Cynthia's Blog
Saturday, May 7, 2005
I went to a beautiful wedding today. Congratulations to Justin & Julie Busby!
Why do people let their screaming kids ruin a wedding service? I don't get it. I mean, people are videoing this blissful moment and a child is bawling in the background…and not just bawling…full-lunged, ear-piercing shrieking like a banshee bawling; unbelievable. But, that's me. Maybe others enjoy it.
I only wrote for an hour this morning, which sort of feels like a day off. Right now I'm writing two stories - actually four J. I'm writing The Englishman (It is my opus, my life's song, my Gone With the Wind as 'were.). And, I'm writing This Girl Lauralee Murphy, which is flat-out fun, but I need to be in the mood when I write it. I'm also writing children's stories for Children's Church. I'm the Story-Teller for the 4th - 6th graders. I write a story involving 3 or 4 kids from class and then read it out loud to them during their service. They anxiously wait for me to call the names. I’m finishing Tell es-Safi and beginning The Drums of Teniwatchi.
Monday, May 9, 2005
I've been working on The Englishman all morning. The first chapter just flew out of my pen and onto the paper. However, I'm not sure which way to go now. Why does Langford act the way he does? He's imperious, dangerous, has no temper but a hard, cold authority.
And, why would I be attracted to a man like this?
Note to self: Put an accredited psychotherapist on retainer.
May 14, 2005
I had my second book-signing today. Two ladies from my church invited me to have a table at the Mother/Daughter Brunch. There were over 140 ladies present and I have writer's cramp.
It's funny when someone says, "Ewwww, you're a writer!" "It's a curse," I tell them. It's a curse because story-lines keep running through my head and I can never just meet someone without studying their character. Most people, I hope, do not realize that I analyze them continuously --- not because they're emotionally unbalanced (in most cases, anyway), but because I wonder: why does this person act the way they do? Can I use this person in one of my books?
These thoughts normally cease when a person becomes my friend, of course. My friends are so enchanting that I tend to forget all about the fact that they are kleptomaniacs and that they're are really quite fun.
Take Tammi, for instance. (I don't think she's a kleptomaniac but maybe I haven't delved deep enough.) When I first met her, well, I liked her just fine. I began my usual analysis: What makes Tammi, well, Tammi? She has a quick-wit, but who wouldn't when they were raised on Zigzag Road? She's agreeable, engaging, amusing, and I wrote her into This Man Thatacus Murphy.
Now, Tammi is my friend, so I tend to ignore that she's fixated with the dead and that she dreams of one day performing autopsies. Tammi is a perfect example of why writing is a curse. She is the reason I wind up in alleyways trying to get a peek at the crematoriums "oven" and why I had to tip the funeral home's doorman $100 so that my friend could witness Mrs. Culbertson's last hair-styling, may she rest in peace.
Tomorrow I am visiting Linda Falkner's Sunday school class to testify how I use my talent as a writer to glorify God. No, I'm not an inspirational romance writer, I am a comedy-romance writer, but I do try to keep things respectable and high-minded because I would like God to enjoy my writing as much as anybody else. He's a fabulous writer, by the way. Check out the Gospel of John. It's fascinating ready, especially 3:16.
May 15, 2005
If you've read my bio, you know that I live in Florida. In other parts of the country having an insect problem is a sign of squalor and filth. In the Sunshine State the fact that you have an ant problem only means that your home has been deemed worthy of the title Sugar Shack.
In the spring, my home offers hospitality to the Palmetto. That sounds exotic, doesn't it? Palmetto. It is nothing but a 2' long winged roach. They do not infest a house, they merely stop in for a drink and to see if they can get a rise out of the owner.

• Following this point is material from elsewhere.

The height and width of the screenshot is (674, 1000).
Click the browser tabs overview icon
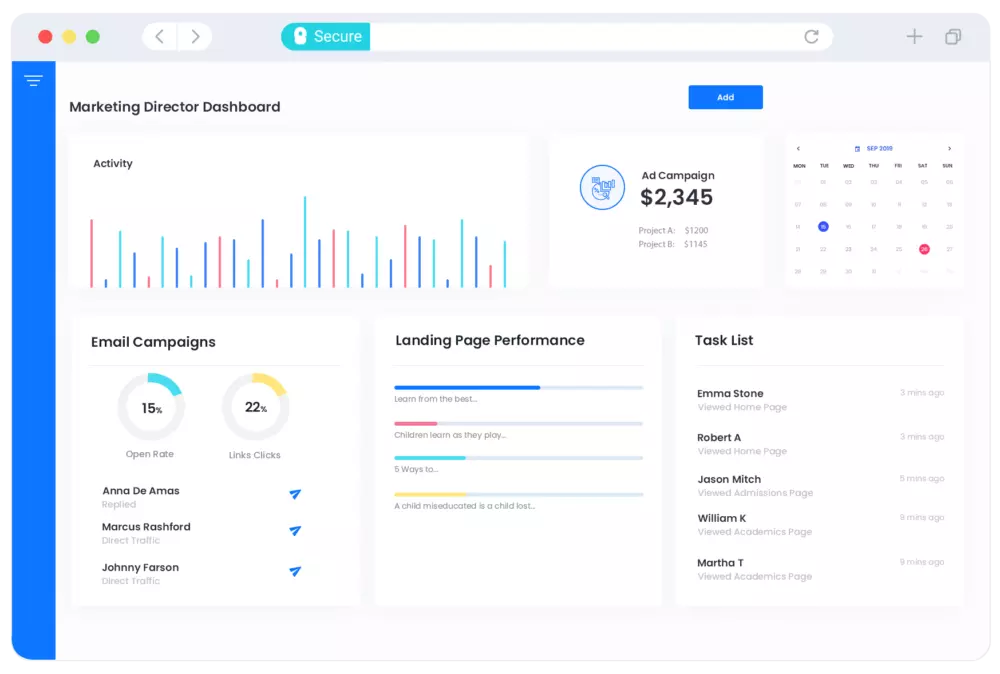point(953,37)
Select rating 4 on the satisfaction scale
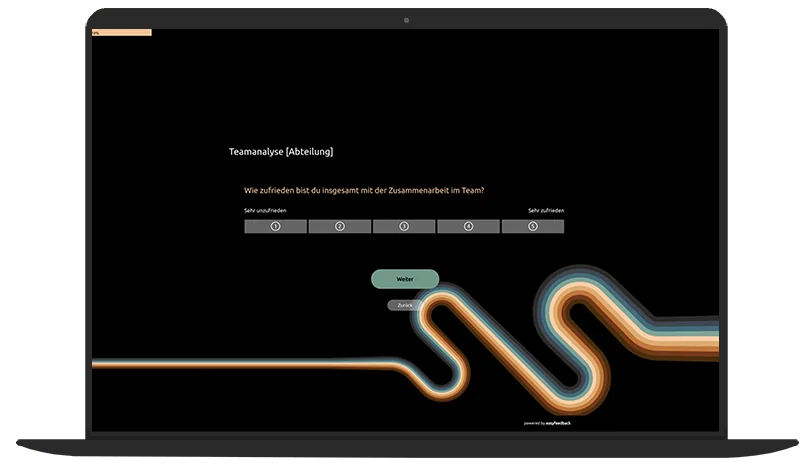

They always get a "rise" at my house, especially out of my teenaged daughter, Mary. Then they return to their palmettos and they give an hilarious account of how Mary chatters like a squirrel. The baby palmettos cheer and ask to hear the story again and again until the mother palmetto shouts at them to go to bed and stop that jumping on the mattress.
It is my theory that palmettos bugs are filled peanut butter.